Paw Foster said, "Are you sure it won't disturb people?"
      Bekka said, "Fuck 'em if--- sorry, to heck with 'em if it does.  Hands?"
     We joined hands and Bekka said, " Dear lord, please listen up.  We have important shit to say.  Angeline Foster, one of your flock, needs your help big time.  She needs to have multiple bypass surgery, they're doing the work on her right now, and we're asking for your strength to get her through this, the strength you have.
     "We're just mortals, we ain't got shit on you and your unending wisdom and power.  Please, please keep Angeline with us, with her family who loves her dearly, and her friends and fellow church members.  You got it all, lord.  Please do your your work.  You know we love you, so stay close to  us.  In Jesus' name we pray, amen.."

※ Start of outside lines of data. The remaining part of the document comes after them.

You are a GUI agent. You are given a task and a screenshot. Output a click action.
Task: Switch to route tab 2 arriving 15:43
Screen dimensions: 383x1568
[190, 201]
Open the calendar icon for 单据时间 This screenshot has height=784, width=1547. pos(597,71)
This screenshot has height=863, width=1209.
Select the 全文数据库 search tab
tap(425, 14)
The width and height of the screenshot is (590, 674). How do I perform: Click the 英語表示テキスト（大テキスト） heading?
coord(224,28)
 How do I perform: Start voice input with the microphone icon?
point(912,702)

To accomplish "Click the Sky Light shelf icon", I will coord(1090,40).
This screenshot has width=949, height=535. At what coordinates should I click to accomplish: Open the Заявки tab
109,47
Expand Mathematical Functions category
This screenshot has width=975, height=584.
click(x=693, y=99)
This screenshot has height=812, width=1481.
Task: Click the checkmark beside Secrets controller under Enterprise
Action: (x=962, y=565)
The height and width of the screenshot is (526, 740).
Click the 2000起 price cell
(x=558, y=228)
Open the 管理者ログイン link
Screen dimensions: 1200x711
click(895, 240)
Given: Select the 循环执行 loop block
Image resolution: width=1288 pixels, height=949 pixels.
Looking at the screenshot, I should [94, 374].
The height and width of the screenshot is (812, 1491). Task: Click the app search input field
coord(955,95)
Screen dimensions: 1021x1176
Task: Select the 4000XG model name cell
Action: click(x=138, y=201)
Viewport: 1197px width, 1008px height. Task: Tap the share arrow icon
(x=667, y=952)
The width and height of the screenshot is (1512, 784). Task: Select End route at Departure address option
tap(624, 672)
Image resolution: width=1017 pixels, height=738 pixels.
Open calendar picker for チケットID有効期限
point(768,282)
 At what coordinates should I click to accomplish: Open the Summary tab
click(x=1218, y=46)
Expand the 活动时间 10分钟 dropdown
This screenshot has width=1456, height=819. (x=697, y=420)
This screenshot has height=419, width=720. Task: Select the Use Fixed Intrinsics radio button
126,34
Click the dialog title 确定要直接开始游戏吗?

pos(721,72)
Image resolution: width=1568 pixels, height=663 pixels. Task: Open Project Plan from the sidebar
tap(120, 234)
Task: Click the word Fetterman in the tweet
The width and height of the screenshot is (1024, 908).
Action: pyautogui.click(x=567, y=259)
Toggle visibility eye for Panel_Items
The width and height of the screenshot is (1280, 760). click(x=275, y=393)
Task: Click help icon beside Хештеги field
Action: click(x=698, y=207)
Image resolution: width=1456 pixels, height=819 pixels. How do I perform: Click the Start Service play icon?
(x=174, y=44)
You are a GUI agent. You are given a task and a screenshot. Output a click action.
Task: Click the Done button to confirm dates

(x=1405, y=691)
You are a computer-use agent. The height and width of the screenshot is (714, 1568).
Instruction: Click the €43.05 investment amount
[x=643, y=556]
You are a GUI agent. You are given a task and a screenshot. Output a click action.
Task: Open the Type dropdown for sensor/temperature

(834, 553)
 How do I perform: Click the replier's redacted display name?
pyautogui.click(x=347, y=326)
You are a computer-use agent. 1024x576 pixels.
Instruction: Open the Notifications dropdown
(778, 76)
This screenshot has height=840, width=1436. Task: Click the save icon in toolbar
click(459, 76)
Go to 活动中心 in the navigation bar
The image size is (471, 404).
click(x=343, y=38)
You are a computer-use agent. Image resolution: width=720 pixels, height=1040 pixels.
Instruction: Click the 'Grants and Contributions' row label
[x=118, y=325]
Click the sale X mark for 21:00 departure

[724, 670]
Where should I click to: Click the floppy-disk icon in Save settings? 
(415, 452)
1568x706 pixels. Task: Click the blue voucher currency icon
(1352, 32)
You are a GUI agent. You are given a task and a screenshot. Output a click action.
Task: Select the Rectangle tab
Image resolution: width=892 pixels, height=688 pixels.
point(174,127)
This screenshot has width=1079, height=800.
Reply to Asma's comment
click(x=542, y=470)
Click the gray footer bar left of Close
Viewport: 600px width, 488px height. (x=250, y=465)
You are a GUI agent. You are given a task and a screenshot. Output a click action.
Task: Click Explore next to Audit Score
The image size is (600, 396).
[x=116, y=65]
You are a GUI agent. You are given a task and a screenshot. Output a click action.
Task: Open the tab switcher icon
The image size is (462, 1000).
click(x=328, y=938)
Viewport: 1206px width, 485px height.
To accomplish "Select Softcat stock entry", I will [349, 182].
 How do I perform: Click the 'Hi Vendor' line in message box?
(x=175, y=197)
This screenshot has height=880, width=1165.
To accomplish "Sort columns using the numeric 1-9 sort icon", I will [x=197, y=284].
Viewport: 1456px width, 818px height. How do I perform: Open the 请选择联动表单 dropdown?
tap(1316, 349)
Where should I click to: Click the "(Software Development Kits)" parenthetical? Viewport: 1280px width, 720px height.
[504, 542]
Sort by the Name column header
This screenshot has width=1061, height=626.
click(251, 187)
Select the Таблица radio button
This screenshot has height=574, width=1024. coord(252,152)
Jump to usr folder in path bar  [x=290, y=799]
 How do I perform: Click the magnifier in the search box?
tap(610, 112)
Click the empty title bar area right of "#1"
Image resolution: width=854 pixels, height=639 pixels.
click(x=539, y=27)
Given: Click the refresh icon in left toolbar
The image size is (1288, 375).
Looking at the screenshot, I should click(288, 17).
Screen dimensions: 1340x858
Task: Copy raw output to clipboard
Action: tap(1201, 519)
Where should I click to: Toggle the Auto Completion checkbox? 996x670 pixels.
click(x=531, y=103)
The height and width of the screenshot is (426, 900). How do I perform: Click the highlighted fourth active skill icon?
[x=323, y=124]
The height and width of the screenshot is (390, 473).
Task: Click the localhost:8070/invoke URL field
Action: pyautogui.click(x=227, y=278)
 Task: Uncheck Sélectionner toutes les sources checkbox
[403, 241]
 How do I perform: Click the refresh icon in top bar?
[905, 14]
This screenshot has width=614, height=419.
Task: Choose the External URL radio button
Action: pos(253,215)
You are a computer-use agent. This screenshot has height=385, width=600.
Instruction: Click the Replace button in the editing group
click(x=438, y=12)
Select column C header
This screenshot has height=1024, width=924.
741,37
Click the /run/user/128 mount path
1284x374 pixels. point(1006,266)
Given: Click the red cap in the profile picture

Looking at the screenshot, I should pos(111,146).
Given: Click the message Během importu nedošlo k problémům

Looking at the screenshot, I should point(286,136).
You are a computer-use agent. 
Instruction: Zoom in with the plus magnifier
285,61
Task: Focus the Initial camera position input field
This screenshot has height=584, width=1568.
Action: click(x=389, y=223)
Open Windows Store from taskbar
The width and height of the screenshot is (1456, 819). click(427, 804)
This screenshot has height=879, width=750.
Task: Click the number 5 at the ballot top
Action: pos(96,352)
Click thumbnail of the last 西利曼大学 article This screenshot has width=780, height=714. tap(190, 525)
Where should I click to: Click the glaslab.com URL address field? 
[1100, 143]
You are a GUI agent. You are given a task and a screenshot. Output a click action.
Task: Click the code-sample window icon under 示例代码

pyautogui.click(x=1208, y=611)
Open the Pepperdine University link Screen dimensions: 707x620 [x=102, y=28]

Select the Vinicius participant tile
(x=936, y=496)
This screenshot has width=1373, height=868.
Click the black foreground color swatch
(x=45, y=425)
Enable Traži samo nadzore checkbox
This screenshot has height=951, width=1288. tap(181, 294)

     A chorus of "Amens" went through, with Billy and Janey  telling Bekka what a cool prayer that  was.  They'd never heard one like that one before.  Knowing what was coming from Paw, Bekka explained, "It's not the words , it's the message.  Jesus and God know me, and love me, so they don't worry about how I express myself.  It's all in the message, you know?"
     We passed out hugs to everyone.  My hug to Billy  and Paw was a bit stilted --- men don't hug other men --- but they figured it out after a couple seconds.  Janey was happy to be hugging the two most cool human beings on the planet, and Billy's hug of Bekka had provided him with sexual fantasies to last him until his mid-twenties.  Janey  wanted to know where to buy the cool boots we were wearing; we told her she could find them in whatever the largest college town Iowa has, and they came in all sorts of styles.  She could also check local record shops for advice on where to get them in Ventura and Oxnard.  I couldn't help but feel like we'd build a thirteen year old trendy.
      After our meeting with the Fosters, we went to the gift shop  and arranged to have the biggest damn bouquet they had delivered to her room when she was in a room and conscious.  Then we cornered Paw Foster and told him to return to the motel, he'd find there was four days paid up on a room.  Don't ask questions, sir.

     ""Feeling better?" asked Bekka."
     "Infinitely," I replied, slouching into the seat and falling into a doze.